> SUPPLIED DATA
>>>
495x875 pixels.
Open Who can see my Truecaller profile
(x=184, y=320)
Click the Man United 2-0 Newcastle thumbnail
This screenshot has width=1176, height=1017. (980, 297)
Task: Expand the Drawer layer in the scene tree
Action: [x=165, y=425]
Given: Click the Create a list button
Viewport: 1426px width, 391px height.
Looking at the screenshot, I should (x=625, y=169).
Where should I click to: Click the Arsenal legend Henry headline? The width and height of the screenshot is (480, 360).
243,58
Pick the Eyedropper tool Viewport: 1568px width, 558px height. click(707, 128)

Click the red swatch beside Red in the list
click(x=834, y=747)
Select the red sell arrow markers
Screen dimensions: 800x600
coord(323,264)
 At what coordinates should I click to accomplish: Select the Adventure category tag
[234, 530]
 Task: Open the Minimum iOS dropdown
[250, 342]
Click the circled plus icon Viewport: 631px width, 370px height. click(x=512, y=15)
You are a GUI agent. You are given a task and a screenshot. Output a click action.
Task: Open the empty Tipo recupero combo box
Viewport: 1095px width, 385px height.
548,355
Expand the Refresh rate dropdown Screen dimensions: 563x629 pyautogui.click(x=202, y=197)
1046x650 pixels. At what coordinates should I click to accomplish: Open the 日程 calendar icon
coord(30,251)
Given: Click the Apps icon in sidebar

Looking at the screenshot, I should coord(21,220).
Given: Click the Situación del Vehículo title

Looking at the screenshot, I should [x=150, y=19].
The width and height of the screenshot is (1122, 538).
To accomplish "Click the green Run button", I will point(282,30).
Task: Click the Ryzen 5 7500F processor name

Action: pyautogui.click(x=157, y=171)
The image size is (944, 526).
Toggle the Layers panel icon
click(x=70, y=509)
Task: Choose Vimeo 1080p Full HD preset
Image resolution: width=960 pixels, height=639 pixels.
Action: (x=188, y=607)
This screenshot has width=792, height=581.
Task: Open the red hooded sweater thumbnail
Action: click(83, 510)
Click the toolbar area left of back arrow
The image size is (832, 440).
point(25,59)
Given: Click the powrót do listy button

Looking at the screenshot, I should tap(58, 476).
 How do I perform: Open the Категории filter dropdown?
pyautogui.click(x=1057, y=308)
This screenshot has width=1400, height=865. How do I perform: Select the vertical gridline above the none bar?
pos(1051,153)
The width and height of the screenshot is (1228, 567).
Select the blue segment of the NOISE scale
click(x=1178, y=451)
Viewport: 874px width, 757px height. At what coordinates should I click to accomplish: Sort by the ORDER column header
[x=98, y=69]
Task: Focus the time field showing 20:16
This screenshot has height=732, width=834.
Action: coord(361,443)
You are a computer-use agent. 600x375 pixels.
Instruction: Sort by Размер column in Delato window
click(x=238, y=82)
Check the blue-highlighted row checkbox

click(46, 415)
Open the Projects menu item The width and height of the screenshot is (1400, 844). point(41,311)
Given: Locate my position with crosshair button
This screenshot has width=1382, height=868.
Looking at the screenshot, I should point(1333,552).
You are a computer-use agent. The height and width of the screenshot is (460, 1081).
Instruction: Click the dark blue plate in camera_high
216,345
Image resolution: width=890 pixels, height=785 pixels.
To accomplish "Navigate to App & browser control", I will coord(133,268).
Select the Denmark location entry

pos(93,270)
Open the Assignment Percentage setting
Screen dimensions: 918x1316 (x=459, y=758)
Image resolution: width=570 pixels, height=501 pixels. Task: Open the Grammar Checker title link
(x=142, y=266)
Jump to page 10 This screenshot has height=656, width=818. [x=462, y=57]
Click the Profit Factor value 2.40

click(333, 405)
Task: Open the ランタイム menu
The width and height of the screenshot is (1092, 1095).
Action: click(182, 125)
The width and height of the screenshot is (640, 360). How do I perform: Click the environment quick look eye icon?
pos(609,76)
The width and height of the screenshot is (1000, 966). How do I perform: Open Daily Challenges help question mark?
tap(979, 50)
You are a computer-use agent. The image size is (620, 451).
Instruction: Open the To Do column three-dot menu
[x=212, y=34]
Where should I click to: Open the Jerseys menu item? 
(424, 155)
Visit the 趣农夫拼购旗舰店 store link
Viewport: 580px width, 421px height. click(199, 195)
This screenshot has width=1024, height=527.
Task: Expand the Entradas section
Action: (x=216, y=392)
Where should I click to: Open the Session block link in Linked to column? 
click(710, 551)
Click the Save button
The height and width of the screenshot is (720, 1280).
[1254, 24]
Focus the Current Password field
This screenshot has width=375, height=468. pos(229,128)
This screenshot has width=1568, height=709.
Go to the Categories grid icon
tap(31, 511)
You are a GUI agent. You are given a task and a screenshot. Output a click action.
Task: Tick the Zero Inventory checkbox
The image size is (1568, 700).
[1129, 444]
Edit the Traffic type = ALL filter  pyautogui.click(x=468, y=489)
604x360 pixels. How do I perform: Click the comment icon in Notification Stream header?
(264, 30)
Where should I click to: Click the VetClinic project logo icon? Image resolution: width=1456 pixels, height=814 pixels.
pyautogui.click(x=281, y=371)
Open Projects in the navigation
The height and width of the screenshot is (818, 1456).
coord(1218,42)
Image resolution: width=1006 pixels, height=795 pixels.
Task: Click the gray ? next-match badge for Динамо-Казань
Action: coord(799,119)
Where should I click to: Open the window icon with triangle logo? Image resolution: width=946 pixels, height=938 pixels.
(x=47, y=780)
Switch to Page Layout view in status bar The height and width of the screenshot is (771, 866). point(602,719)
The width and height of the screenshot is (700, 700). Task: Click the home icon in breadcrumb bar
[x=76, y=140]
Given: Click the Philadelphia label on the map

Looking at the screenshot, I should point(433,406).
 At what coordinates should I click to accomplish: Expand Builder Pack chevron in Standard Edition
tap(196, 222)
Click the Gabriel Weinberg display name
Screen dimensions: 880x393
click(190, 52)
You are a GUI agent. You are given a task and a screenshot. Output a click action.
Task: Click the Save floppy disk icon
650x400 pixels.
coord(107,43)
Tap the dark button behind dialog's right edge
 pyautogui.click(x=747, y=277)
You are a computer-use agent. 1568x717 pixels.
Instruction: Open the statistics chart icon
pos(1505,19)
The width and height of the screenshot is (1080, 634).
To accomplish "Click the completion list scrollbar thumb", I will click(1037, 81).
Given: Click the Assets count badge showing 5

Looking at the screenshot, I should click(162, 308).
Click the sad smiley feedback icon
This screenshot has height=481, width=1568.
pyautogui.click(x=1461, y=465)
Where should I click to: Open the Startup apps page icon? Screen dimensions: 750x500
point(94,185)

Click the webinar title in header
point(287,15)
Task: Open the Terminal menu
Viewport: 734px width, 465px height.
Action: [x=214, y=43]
<<<
Give back, word for word, only the lines above from the line holding "Task: Click the Ryzen 5 7500F processor name" to the line holding "Task: Choose Vimeo 1080p Full HD preset", both included.

> WRITTEN RESPONSE
Task: Click the Ryzen 5 7500F processor name

Action: pyautogui.click(x=157, y=171)
The image size is (944, 526).
Toggle the Layers panel icon
click(x=70, y=509)
Task: Choose Vimeo 1080p Full HD preset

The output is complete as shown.